Apoptosis of macrophages has been reported as an effective host strategy to control the growth of intracellular pathogens, including pathogenic mycobacteria. Tumour
necrosis factor-α (TNF-α) plays an important role in the modulation of apoptosis of infected macrophages. It exerts its
biological activities via two distinct
cell surface receptors,
TNFR1 and
TNFR2, whose extracellular domain can be released by proteolysis forming soluble
TNF receptors (sTNFR1 and sTNFR2). The signalling through
TNFR1 initiates the majority of the
biological functions of TNF-α, leading to either cell death or survival whereas
TNFR2 mediates primarily survival signals. Here, the expression of TNF-α receptors and the apoptosis of alveolar macrophages were investigated during the early phase of
infection with attenuated and virulent mycobacteria in mice.
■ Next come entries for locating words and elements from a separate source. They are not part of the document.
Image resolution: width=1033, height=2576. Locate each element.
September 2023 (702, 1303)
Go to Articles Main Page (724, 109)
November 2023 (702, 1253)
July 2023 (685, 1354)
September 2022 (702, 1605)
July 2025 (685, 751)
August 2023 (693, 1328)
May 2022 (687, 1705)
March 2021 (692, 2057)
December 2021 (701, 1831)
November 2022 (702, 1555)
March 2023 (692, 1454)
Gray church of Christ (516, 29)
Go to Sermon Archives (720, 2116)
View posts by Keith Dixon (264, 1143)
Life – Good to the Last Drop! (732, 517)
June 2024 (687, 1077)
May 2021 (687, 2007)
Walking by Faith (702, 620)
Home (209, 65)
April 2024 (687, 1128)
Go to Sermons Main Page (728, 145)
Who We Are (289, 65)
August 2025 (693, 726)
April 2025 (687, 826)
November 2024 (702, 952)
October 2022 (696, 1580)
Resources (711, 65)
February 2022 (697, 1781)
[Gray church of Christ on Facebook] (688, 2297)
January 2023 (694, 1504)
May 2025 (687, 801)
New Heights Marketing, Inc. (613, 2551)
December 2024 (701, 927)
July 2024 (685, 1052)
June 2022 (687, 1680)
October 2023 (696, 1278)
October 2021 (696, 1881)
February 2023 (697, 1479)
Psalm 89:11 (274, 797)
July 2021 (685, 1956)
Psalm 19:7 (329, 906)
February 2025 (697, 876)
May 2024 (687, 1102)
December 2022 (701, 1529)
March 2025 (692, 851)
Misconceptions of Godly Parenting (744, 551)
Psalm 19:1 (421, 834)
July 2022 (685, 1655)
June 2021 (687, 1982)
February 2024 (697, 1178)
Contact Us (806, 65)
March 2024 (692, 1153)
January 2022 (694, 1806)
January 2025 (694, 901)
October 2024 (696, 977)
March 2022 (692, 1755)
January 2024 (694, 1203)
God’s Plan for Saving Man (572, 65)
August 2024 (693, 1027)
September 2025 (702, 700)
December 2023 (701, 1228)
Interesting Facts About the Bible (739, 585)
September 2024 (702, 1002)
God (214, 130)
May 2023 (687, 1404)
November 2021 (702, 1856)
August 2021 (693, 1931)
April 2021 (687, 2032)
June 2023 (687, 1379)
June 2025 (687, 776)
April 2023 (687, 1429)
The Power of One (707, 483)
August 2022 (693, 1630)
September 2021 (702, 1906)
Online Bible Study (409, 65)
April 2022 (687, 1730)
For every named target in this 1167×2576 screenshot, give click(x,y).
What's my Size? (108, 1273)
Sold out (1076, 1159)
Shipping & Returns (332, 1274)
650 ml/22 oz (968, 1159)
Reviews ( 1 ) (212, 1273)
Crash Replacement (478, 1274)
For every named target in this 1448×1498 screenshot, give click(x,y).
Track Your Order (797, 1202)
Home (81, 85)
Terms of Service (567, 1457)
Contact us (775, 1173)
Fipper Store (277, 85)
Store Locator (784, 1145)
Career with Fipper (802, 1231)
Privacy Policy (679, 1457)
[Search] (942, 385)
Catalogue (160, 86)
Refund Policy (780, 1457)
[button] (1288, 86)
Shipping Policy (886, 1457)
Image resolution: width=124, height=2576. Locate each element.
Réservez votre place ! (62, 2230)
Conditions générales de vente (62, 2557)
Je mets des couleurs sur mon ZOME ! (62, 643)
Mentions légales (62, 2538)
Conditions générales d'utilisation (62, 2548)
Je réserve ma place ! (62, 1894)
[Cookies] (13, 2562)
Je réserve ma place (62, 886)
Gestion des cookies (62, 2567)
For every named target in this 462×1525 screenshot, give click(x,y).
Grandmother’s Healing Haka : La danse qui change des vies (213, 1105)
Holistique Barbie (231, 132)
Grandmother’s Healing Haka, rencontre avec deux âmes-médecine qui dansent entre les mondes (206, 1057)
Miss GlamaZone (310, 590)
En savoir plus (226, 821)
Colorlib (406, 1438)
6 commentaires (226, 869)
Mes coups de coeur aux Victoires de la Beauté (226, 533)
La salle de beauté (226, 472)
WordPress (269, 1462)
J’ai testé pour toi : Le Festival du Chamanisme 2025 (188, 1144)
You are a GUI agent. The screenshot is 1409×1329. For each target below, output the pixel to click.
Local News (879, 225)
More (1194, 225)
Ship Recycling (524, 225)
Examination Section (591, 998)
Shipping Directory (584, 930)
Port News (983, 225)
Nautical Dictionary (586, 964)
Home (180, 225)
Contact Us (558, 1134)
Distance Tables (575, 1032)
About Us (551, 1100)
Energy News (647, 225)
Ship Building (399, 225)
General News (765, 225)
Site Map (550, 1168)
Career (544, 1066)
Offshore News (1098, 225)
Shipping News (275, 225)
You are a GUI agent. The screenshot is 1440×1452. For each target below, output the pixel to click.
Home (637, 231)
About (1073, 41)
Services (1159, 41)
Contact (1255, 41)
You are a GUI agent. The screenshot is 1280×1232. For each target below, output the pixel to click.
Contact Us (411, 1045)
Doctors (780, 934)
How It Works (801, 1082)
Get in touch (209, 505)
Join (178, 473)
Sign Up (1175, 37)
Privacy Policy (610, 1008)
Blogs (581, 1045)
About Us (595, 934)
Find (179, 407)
A significant increase of apoptosis and high expression of
TNFR1 were observed in alveolar macrophages at 3 and 7 days after
infection with attenuated Mycobacterium bovis but only on day 7 in
infection with the virulent M. bovis. Low surface expression of
TNFR1 and increased levels of sTNFR1 on day 3 after
infection by the virulent strain were associated with reduced rates of apoptotic macrophages. In addition, a significant reduction in apoptosis of alveolar macrophages was observed in
TNFR1(-/-) mice at day 3 after bacillus Calmette-Guérin
infection. These results suggest a potential role for
TNFR1 in mycobacteria-induced alveolar macrophage apoptosis in vivo. In this scenario, shedding of
TNFR1 seems to contribute to the modulation of macrophage apoptosis in a strain-dependent manner.